- Macron afirmou que as “ameaças” comerciais e as intimidações dos Estados Unidos não terminaram, prevendo novas pressões, inclusive sobre farmacêuticos, de forma contínua.
- Ele criticou o alívio considerado covarde dos governos da UE após o pico da crise tarifária e pediu despertar europeu para diversificar acordos comerciais e fortalecer o mercado interno.
- O presidente defendeu uma “preferência europeia” em setores estratégicos — tecnologias limpes, química, aço, automóveis e defesa — para proteger a indústria sem recorrer ao protecionismo.
- Sobre o acordo entre União Europeia e Mercosul, chamou-o de ruim, antigo e mal negociado, defendendo acordos justos com salvaguardas e respeito ao clima.
- Sobre a Rússia, disse desejar retomar o diálogo de forma coordenada entre europeus e contatos limitados, destacando que Rússia não busca paz no momento, apesar de reestabelecer canais técnicos.
Emmanuel Macron afirmou em entrevistas conjuntas a veículos europeus que as ameaças comerciais dos Estados Unidos não terminaram. O presidente francês pediu um despertar europeu diante de tensões que, segundo ele, podem evoluir ao longo do tempo.
Ele declarou que houve um alívio covarde entre governantes europeus ao saírem do pico da crise tarifária com Washington, mas ressaltou que as pressões sobre tarifas devem continuar. Ameaças diárias devem ser esperadas, disse.

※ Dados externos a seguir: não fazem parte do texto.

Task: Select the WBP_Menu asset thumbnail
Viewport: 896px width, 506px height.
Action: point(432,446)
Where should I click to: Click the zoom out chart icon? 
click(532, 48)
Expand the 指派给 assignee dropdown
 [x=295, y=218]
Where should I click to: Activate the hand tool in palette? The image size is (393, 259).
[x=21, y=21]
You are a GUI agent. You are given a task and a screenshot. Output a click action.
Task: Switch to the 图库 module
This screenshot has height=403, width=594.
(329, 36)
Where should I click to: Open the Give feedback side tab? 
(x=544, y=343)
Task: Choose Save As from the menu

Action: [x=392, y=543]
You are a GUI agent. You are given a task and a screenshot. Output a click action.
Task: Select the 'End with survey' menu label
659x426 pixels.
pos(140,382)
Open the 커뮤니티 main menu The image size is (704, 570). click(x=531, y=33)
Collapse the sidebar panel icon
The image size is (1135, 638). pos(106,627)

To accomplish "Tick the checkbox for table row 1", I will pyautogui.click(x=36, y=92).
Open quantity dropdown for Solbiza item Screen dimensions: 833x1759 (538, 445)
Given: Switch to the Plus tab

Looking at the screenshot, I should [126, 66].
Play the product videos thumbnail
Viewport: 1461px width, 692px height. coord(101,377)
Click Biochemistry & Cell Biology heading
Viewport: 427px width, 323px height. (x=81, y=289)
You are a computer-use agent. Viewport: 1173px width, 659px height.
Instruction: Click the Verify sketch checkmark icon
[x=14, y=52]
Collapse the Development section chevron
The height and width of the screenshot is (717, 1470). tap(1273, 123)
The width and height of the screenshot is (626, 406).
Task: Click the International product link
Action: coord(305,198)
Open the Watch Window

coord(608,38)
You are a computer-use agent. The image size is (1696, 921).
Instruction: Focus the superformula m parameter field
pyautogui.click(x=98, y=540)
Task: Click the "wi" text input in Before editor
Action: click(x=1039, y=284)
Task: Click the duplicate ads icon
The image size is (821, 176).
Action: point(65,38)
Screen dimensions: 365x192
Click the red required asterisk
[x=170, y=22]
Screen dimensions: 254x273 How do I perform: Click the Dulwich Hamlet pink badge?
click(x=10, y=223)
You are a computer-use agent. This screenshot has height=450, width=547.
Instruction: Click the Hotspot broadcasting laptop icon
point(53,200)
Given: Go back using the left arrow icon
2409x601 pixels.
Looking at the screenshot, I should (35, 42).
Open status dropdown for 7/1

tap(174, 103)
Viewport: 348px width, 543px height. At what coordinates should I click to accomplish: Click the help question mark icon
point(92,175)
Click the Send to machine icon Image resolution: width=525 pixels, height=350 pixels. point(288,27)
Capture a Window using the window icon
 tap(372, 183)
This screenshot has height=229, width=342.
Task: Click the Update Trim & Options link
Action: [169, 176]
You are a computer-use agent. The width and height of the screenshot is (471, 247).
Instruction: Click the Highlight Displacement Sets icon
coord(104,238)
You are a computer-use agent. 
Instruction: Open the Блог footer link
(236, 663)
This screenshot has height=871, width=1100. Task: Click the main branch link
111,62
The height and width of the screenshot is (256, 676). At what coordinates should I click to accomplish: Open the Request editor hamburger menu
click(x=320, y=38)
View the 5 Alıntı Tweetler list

Macron afirmou que, diante de agressões comerciais, a Europa não deve ceder nem buscar acordos apressados. Segundo ele, essa estratégia tende a aumentar a dependência europeia ao longo do tempo.
Ameaças e respostas
O chefe de Estado destaca a necessidade de proteger a indústria europeia sem recuar ao protecionismo. Defende uma preferência europeia em setores estratégicos como tecnologias limpas, aço e defesa, para evitar perder fôlego competitivo.
Ele citou o acordo de livre comércio entre UE e Mercosul como ruim, antigo e mal negociado, segundo suas palavras. Macron defende acordos justos, com salvaguardas e respeito climático.
Comércio e objetivos
O presidente pediu simplificação e aprofundamento do mercado interno da UE, além de diversificação de acordos comerciais. A meta é reduzir vulnerabilidades frente a pressões externas sem fechar portas ao comércio.
Sobre a Rússia, Macron mencionou a necessidade de diálogo coordenado entre europeus e um conjunto limitado de interlocutores. Os contatos diretos com Putin foram suspensos pela guerra na Ucrânia.
Contexto de contatos
No início de fevereiro, Macron enviou o conselheiro diplomático a Moscou para iniciar contatos técnicos. As primeiras reuniões indicaram que a Rússia não busca paz imediata, mas abriram canais de diálogo para etapas futuras.